What you need to do
Every record must be written out once more, with nothing added or omitted.

○ ○ ○ ○ ○ ○ ○

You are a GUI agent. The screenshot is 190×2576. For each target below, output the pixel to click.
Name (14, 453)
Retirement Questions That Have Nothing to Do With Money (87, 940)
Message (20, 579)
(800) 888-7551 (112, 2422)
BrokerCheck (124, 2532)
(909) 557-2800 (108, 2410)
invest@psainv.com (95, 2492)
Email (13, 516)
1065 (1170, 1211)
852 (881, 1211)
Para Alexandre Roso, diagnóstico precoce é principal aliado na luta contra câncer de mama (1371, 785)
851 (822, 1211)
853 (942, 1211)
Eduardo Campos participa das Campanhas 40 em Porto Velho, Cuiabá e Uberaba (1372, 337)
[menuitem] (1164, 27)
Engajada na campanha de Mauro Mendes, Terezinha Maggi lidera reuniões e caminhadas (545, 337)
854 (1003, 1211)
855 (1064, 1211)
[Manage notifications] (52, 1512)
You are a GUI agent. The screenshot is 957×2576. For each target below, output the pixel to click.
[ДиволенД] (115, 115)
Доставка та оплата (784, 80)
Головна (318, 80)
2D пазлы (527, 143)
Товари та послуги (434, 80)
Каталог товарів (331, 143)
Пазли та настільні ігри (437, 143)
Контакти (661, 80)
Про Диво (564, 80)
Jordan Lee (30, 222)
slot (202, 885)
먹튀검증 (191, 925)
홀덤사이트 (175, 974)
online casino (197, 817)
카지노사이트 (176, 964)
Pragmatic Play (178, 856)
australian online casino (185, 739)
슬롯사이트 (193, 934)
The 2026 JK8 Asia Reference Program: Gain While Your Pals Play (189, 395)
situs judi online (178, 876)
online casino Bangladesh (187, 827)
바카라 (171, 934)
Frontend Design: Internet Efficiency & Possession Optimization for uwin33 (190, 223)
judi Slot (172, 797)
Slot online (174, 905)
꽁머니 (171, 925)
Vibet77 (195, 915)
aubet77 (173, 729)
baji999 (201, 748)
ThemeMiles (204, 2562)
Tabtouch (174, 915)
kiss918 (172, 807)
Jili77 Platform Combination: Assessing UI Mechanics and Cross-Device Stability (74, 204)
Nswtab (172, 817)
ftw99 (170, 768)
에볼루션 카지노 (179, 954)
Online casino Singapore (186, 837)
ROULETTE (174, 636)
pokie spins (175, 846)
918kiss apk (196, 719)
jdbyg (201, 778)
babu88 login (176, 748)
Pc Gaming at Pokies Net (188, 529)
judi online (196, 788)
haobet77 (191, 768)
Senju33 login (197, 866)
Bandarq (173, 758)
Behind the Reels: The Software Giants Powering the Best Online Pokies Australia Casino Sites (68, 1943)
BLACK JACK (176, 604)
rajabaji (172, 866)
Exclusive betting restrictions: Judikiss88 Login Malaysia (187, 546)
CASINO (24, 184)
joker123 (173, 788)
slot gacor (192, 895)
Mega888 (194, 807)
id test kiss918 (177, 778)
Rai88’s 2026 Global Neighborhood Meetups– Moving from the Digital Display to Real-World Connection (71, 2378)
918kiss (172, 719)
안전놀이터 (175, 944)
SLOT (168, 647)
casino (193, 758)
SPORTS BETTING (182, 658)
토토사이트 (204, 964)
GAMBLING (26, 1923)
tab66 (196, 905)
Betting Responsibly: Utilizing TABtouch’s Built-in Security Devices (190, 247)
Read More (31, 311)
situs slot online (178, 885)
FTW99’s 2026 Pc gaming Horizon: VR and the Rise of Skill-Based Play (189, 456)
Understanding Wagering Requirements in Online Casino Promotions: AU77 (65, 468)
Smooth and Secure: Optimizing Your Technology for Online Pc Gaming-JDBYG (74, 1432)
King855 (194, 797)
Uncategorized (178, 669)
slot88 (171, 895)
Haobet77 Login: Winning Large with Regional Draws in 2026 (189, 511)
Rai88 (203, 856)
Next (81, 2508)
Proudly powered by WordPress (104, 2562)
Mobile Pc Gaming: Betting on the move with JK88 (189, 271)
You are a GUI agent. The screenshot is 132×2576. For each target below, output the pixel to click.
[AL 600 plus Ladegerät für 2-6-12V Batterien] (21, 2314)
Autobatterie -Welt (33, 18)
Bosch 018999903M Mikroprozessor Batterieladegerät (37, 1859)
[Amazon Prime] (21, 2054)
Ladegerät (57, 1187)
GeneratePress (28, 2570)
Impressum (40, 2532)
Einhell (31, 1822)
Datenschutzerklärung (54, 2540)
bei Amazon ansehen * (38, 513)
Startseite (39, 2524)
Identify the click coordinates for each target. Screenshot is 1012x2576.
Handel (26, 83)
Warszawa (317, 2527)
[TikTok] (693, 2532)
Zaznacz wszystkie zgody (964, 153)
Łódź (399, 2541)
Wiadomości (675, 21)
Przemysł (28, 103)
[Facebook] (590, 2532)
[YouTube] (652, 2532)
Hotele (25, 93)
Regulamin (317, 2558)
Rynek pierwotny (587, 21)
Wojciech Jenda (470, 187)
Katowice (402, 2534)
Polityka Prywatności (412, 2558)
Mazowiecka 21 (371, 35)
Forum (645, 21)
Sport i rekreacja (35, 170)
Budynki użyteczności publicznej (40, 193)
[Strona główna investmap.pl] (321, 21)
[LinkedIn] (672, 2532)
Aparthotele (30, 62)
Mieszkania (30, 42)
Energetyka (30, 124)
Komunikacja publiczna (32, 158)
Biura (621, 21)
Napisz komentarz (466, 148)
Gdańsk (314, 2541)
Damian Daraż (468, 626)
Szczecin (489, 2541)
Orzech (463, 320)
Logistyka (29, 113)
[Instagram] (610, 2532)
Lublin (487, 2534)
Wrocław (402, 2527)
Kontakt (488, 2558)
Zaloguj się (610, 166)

○ ○ ○ ○ ○ ○ ○

Finished exercise
You are a GUI agent. The screenshot is 190×2576. For each target below, output the pixel to click.
Name (14, 453)
Retirement Questions That Have Nothing to Do With Money (87, 940)
Message (20, 579)
(800) 888-7551 (112, 2422)
BrokerCheck (124, 2532)
(909) 557-2800 (108, 2410)
invest@psainv.com (95, 2492)
Email (13, 516)
1065 (1170, 1211)
852 (881, 1211)
Para Alexandre Roso, diagnóstico precoce é principal aliado na luta contra câncer de mama (1371, 785)
851 (822, 1211)
853 (942, 1211)
Eduardo Campos participa das Campanhas 40 em Porto Velho, Cuiabá e Uberaba (1372, 337)
[menuitem] (1164, 27)
Engajada na campanha de Mauro Mendes, Terezinha Maggi lidera reuniões e caminhadas (545, 337)
854 (1003, 1211)
855 (1064, 1211)
[Manage notifications] (52, 1512)
You are a GUI agent. The screenshot is 957×2576. For each target below, output the pixel to click.
[ДиволенД] (115, 115)
Доставка та оплата (784, 80)
Головна (318, 80)
2D пазлы (527, 143)
Товари та послуги (434, 80)
Каталог товарів (331, 143)
Пазли та настільні ігри (437, 143)
Контакти (661, 80)
Про Диво (564, 80)
Jordan Lee (30, 222)
slot (202, 885)
먹튀검증 (191, 925)
홀덤사이트 (175, 974)
online casino (197, 817)
카지노사이트 (176, 964)
Pragmatic Play (178, 856)
australian online casino (185, 739)
슬롯사이트 (193, 934)
The 2026 JK8 Asia Reference Program: Gain While Your Pals Play (189, 395)
situs judi online (178, 876)
online casino Bangladesh (187, 827)
바카라 (171, 934)
Frontend Design: Internet Efficiency & Possession Optimization for uwin33 (190, 223)
judi Slot (172, 797)
Slot online (174, 905)
꽁머니 (171, 925)
Vibet77 (195, 915)
aubet77 (173, 729)
baji999 (201, 748)
ThemeMiles (204, 2562)
Tabtouch (174, 915)
kiss918 (172, 807)
Jili77 Platform Combination: Assessing UI Mechanics and Cross-Device Stability (74, 204)
Nswtab (172, 817)
ftw99 (170, 768)
에볼루션 카지노 (179, 954)
Online casino Singapore (186, 837)
ROULETTE (174, 636)
pokie spins (175, 846)
918kiss apk (196, 719)
jdbyg (201, 778)
babu88 login (176, 748)
Pc Gaming at Pokies Net (188, 529)
judi online (196, 788)
haobet77 (191, 768)
Senju33 login (197, 866)
Bandarq (173, 758)
Behind the Reels: The Software Giants Powering the Best Online Pokies Australia Casino Sites (68, 1943)
BLACK JACK (176, 604)
rajabaji (172, 866)
Exclusive betting restrictions: Judikiss88 Login Malaysia (187, 546)
CASINO (24, 184)
joker123 (173, 788)
slot gacor (192, 895)
Mega888 (194, 807)
id test kiss918 (177, 778)
Rai88’s 2026 Global Neighborhood Meetups– Moving from the Digital Display to Real-World Connection (71, 2378)
918kiss (172, 719)
안전놀이터 (175, 944)
SLOT (168, 647)
casino (193, 758)
SPORTS BETTING (182, 658)
토토사이트 (204, 964)
GAMBLING (26, 1923)
tab66 (196, 905)
Betting Responsibly: Utilizing TABtouch’s Built-in Security Devices (190, 247)
Read More (31, 311)
situs slot online (178, 885)
FTW99’s 2026 Pc gaming Horizon: VR and the Rise of Skill-Based Play (189, 456)
Understanding Wagering Requirements in Online Casino Promotions: AU77 (65, 468)
Smooth and Secure: Optimizing Your Technology for Online Pc Gaming-JDBYG (74, 1432)
King855 (194, 797)
Uncategorized (178, 669)
slot88 (171, 895)
Haobet77 Login: Winning Large with Regional Draws in 2026 (189, 511)
Rai88 (203, 856)
Next (81, 2508)
Proudly powered by WordPress (104, 2562)
Mobile Pc Gaming: Betting on the move with JK88 (189, 271)
You are a GUI agent. The screenshot is 132×2576. For each target below, output the pixel to click.
[AL 600 plus Ladegerät für 2-6-12V Batterien] (21, 2314)
Autobatterie -Welt (33, 18)
Bosch 018999903M Mikroprozessor Batterieladegerät (37, 1859)
[Amazon Prime] (21, 2054)
Ladegerät (57, 1187)
GeneratePress (28, 2570)
Impressum (40, 2532)
Einhell (31, 1822)
Datenschutzerklärung (54, 2540)
bei Amazon ansehen * (38, 513)
Startseite (39, 2524)
Identify the click coordinates for each target. Screenshot is 1012x2576.
Handel (26, 83)
Warszawa (317, 2527)
[TikTok] (693, 2532)
Zaznacz wszystkie zgody (964, 153)
Łódź (399, 2541)
Wiadomości (675, 21)
Przemysł (28, 103)
[Facebook] (590, 2532)
[YouTube] (652, 2532)
Hotele (25, 93)
Regulamin (317, 2558)
Rynek pierwotny (587, 21)
Wojciech Jenda (470, 187)
Katowice (402, 2534)
Polityka Prywatności (412, 2558)
Mazowiecka 21 (371, 35)
Forum (645, 21)
Sport i rekreacja (35, 170)
Budynki użyteczności publicznej (40, 193)
[Strona główna investmap.pl] (321, 21)
[LinkedIn] (672, 2532)
Aparthotele (30, 62)
Mieszkania (30, 42)
Energetyka (30, 124)
Komunikacja publiczna (32, 158)
Biura (621, 21)
Napisz komentarz (466, 148)
Gdańsk (314, 2541)
Damian Daraż (468, 626)
Szczecin (489, 2541)
Orzech (463, 320)
Logistyka (29, 113)
[Instagram] (610, 2532)
Lublin (487, 2534)
Wrocław (402, 2527)
Kontakt (488, 2558)
Zaloguj się (610, 166)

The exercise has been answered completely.